## 課題
以下の項目すべてについて、「filter」を「search」に置き換え、それ以外は変えずに書き直してください。画像は解答に含めないでください。

━━━ 提供資料 ━━━

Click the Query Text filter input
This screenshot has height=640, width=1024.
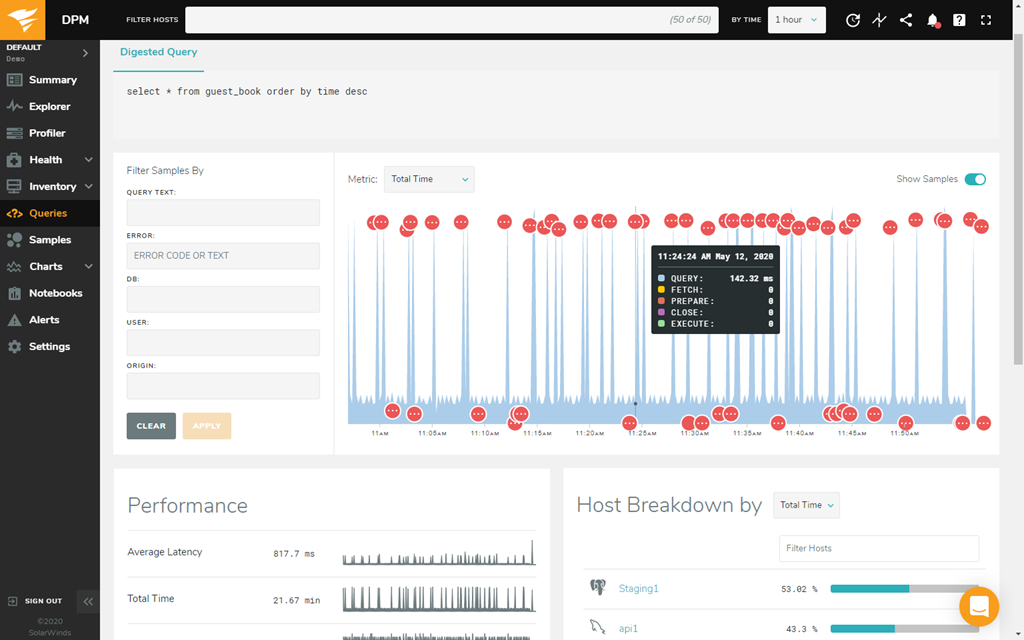[x=223, y=212]
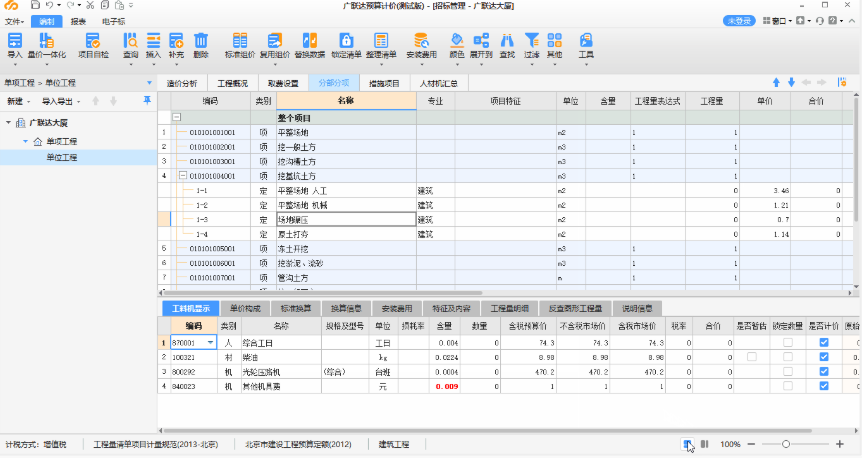Screen dimensions: 862x458
Task: Select the 场地碾压 name cell
Action: point(345,219)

━━━

## 解答
Click the Query Text search input
This screenshot has height=640, width=1024.
[x=223, y=212]
Screen dimensions: 862x458
Task: Select the 场地碾压 name cell
Action: point(345,219)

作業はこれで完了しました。